# MATERIAL start
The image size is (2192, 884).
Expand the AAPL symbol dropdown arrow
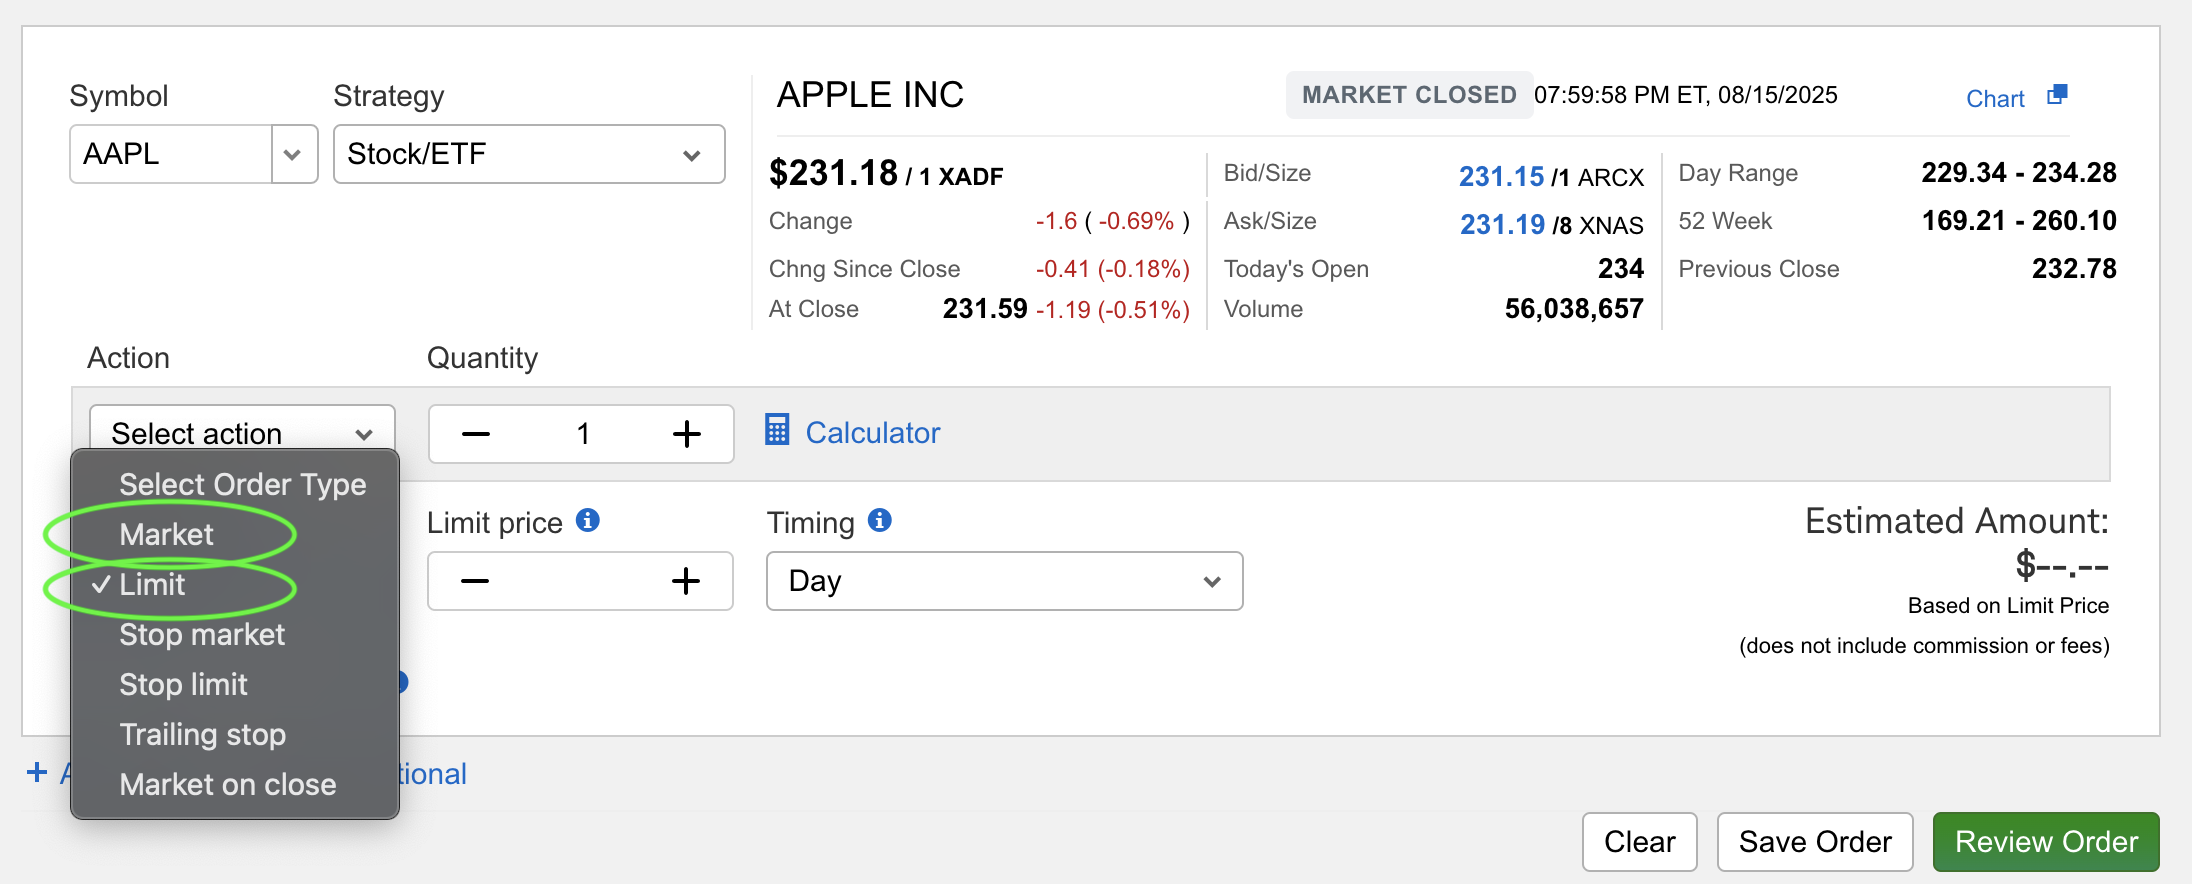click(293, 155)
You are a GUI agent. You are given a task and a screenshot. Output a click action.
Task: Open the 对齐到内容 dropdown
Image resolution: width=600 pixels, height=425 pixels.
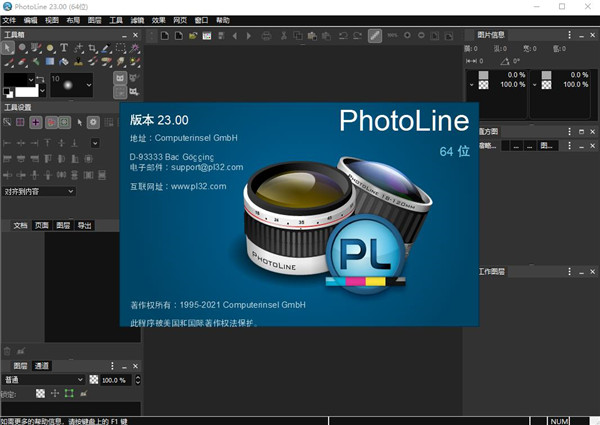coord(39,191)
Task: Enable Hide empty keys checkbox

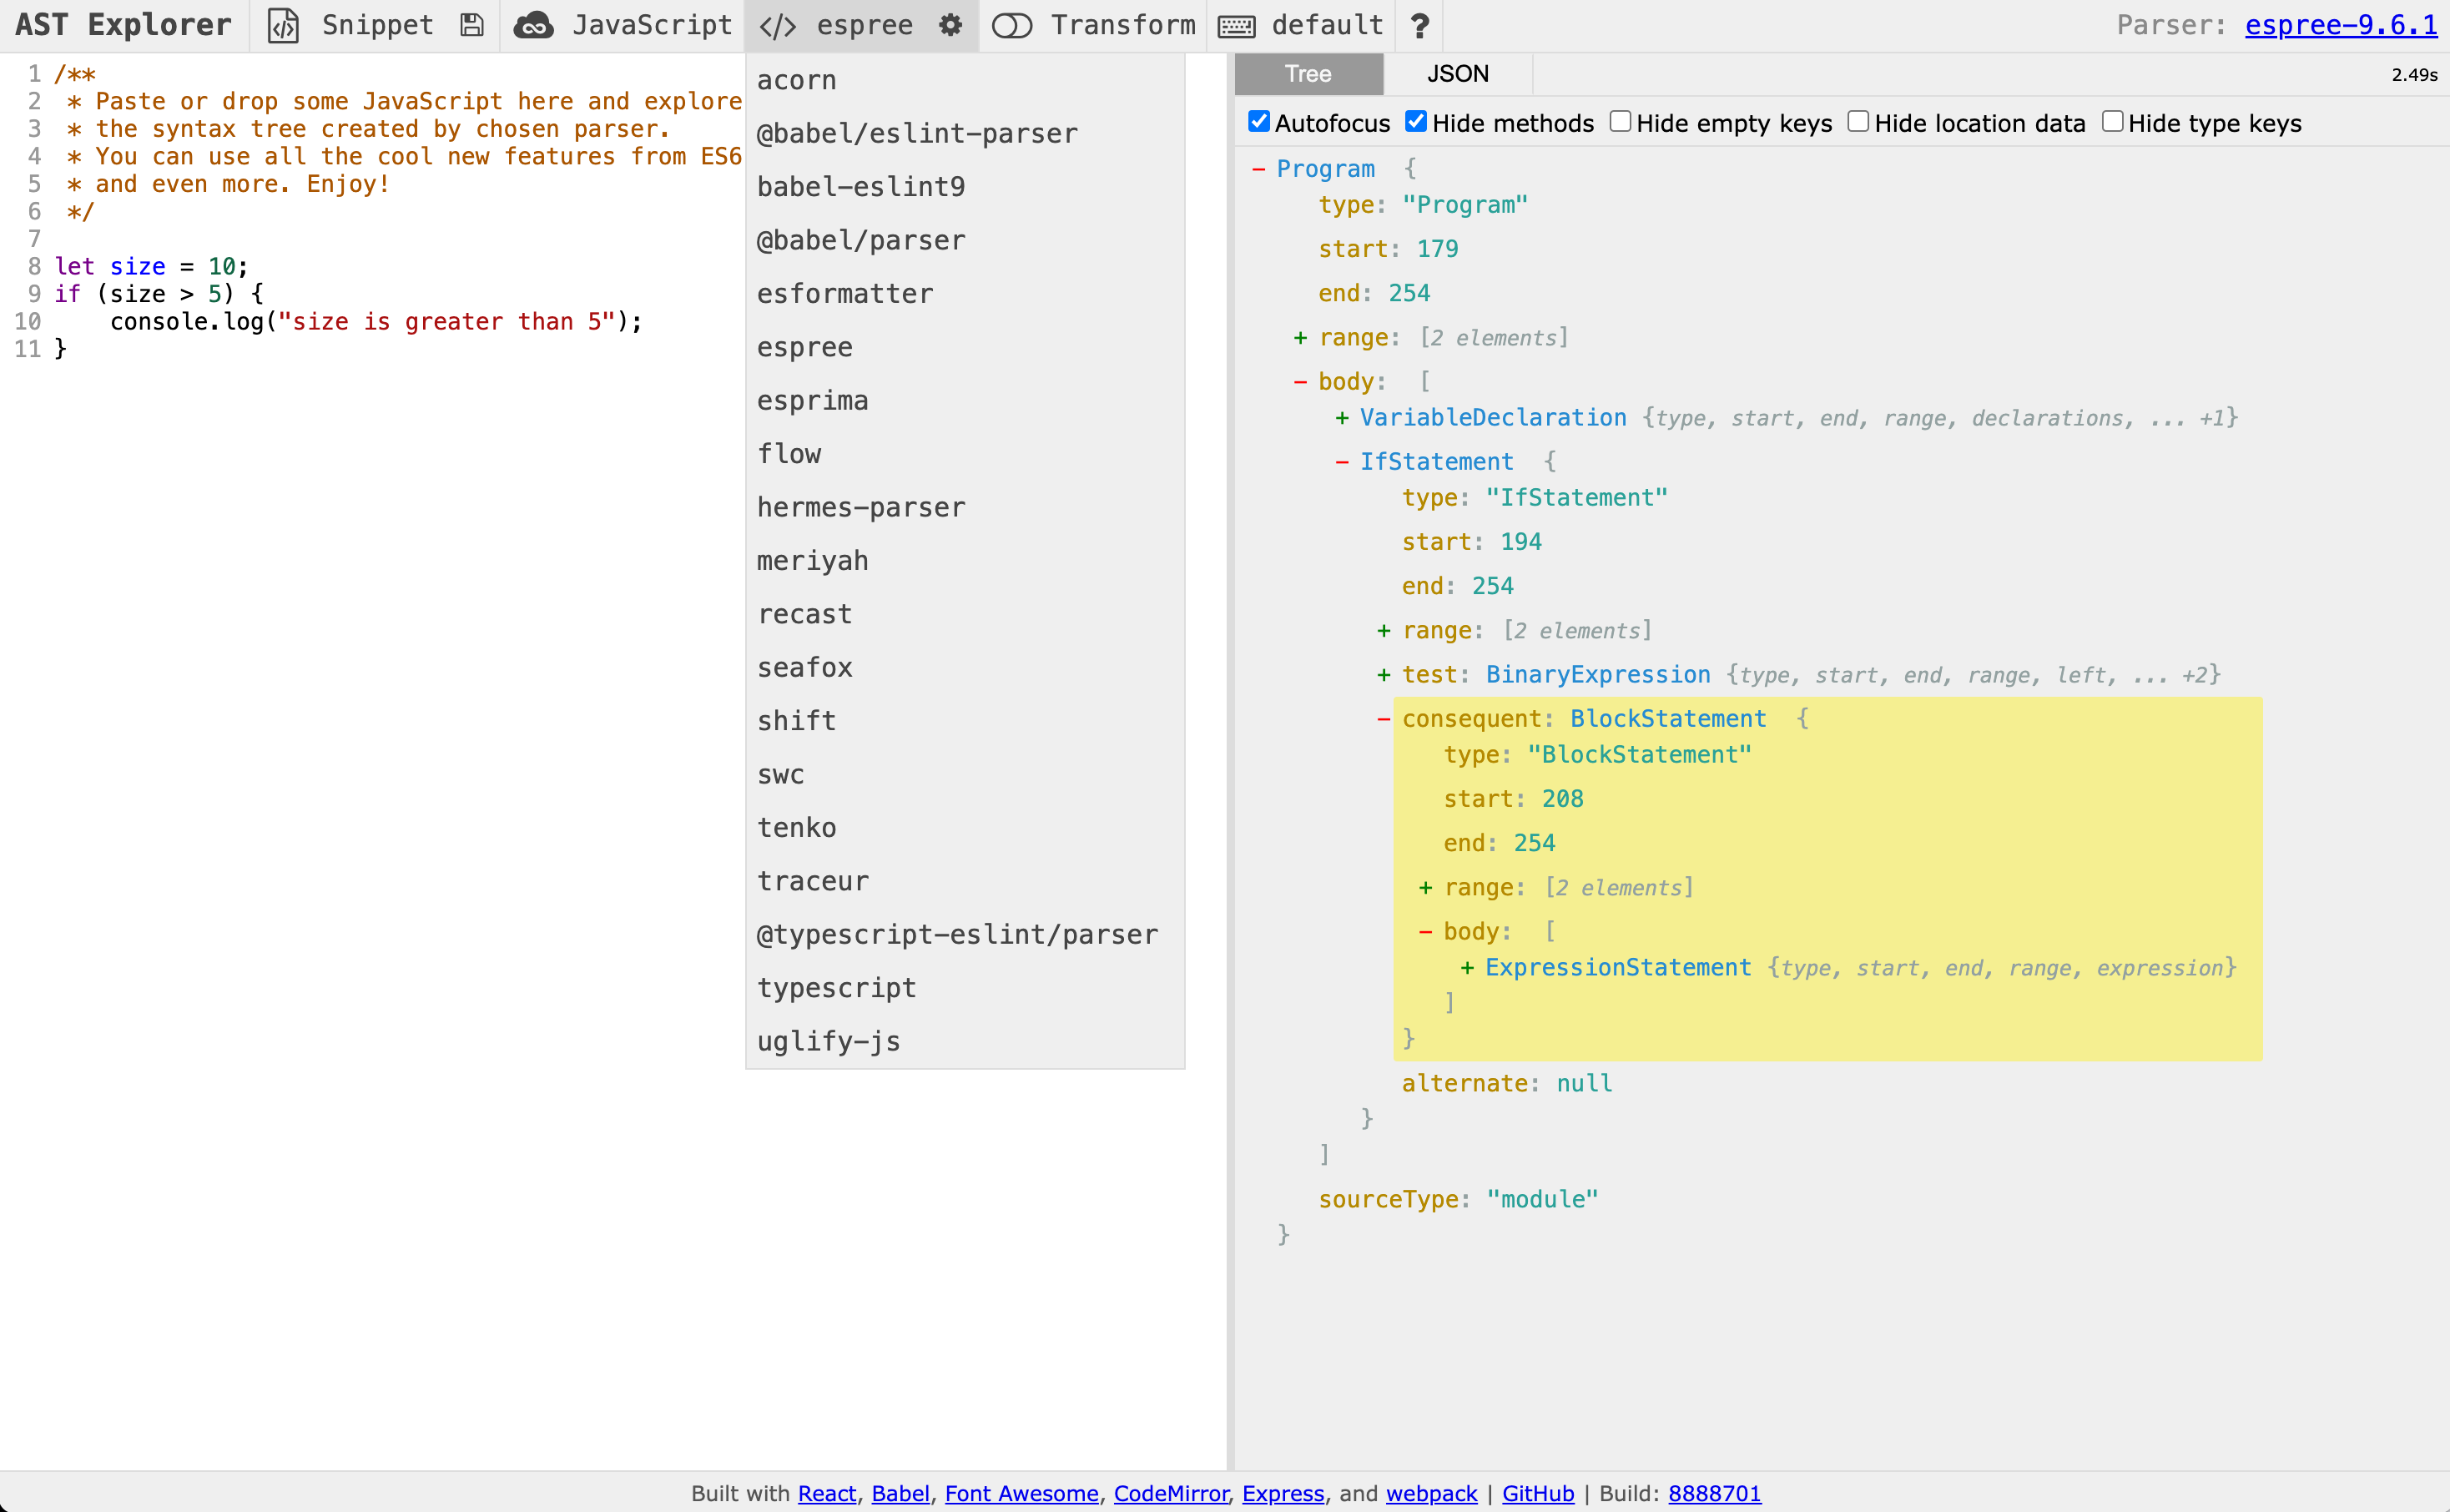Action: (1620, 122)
# MATERIAL end
# MATERIAL start
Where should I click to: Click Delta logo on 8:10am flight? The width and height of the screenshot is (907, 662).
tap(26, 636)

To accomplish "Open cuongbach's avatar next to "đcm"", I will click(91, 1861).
# MATERIAL end
# MATERIAL start
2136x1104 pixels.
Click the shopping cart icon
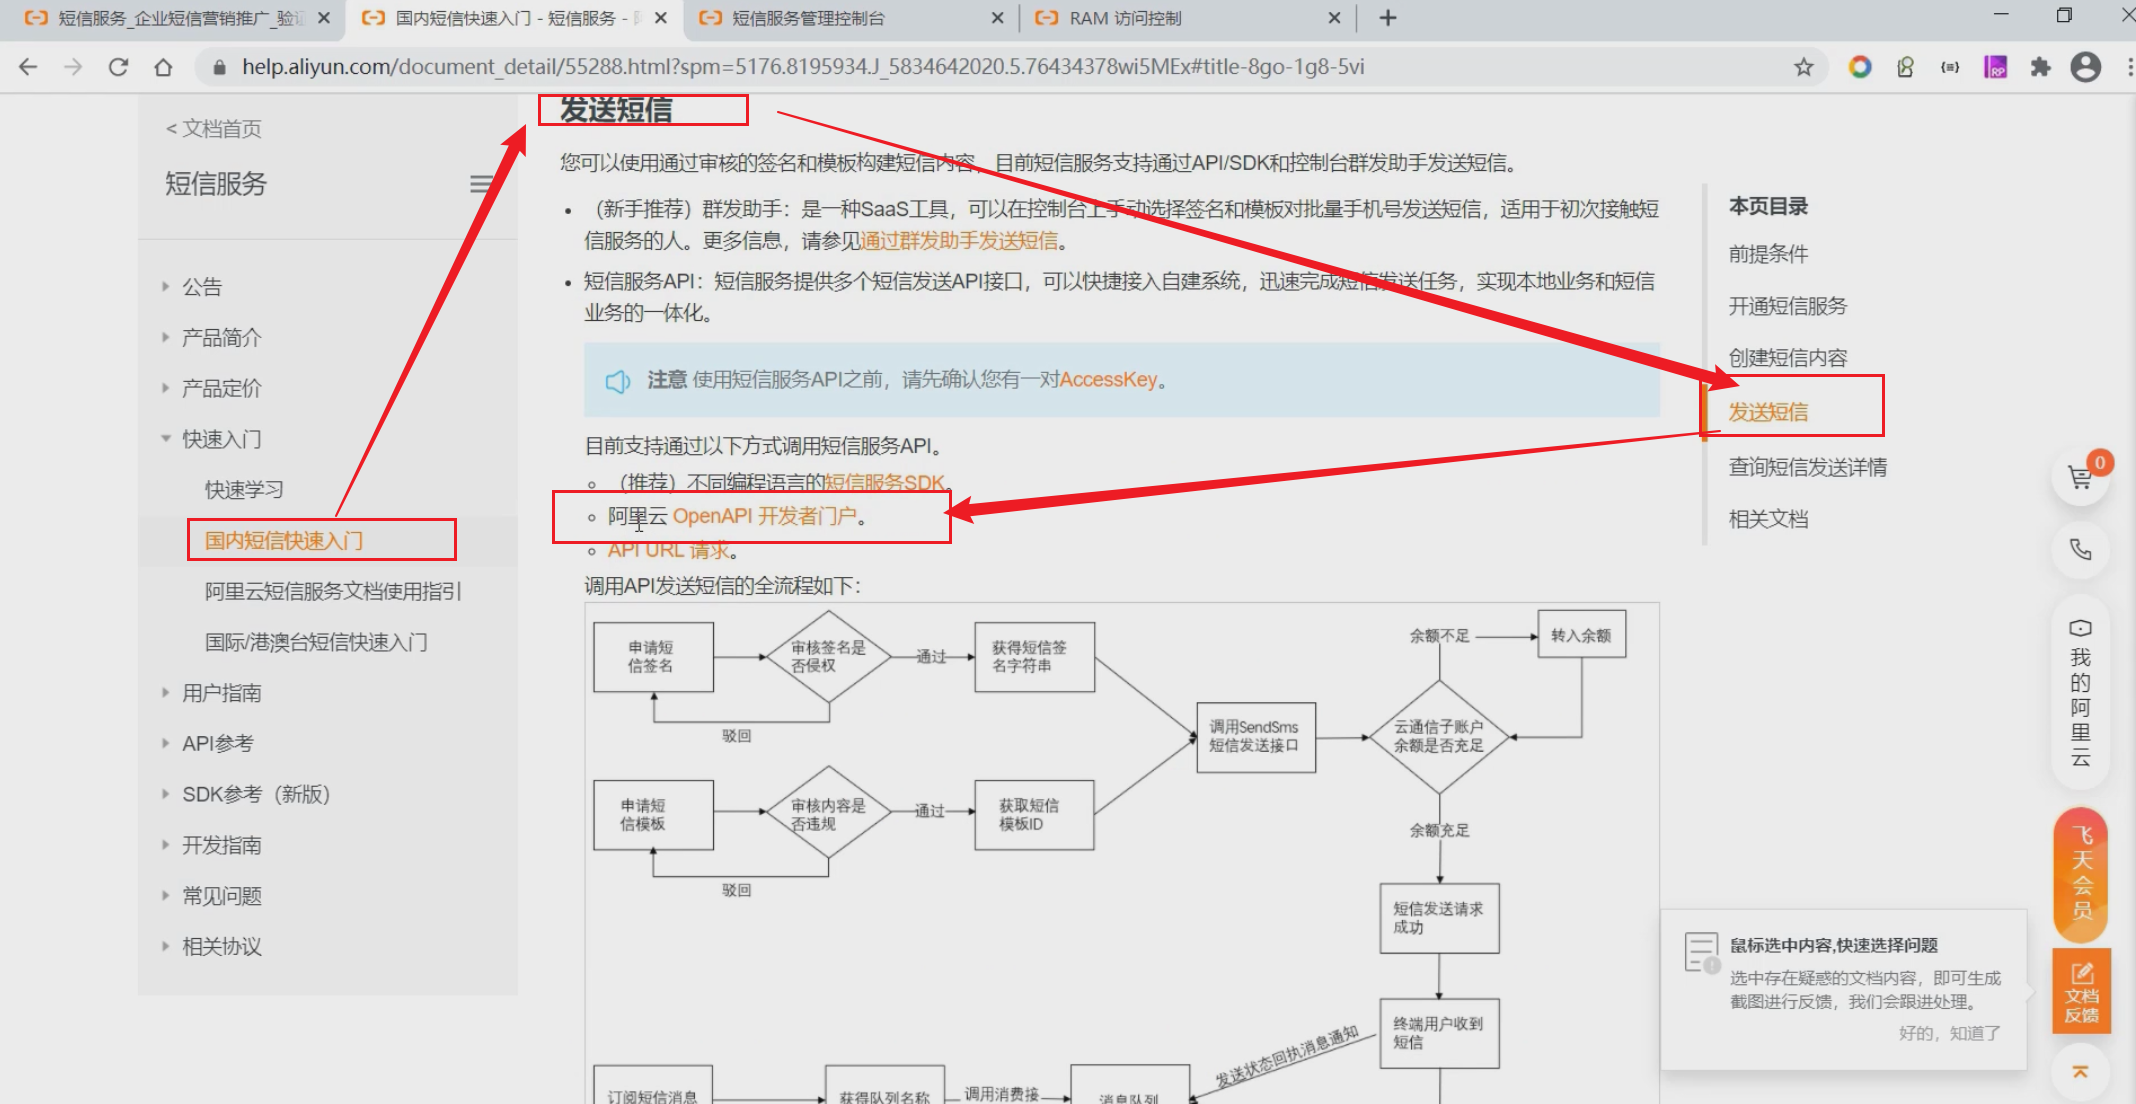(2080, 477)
# MATERIAL end
• **GOAL**
Copy the records word for word, from the line containing "You are a GUI" through the line containing "Action: (1620, 122)", both included, and leave out the pictures.

• **EXPECTED OUTPUT**
You are a GUI agent. You are given a task and a screenshot. Output a click action.
Task: Open the 对齐到内容 dropdown
Image resolution: width=600 pixels, height=425 pixels.
coord(39,191)
Task: Enable Hide empty keys checkbox

Action: (1620, 122)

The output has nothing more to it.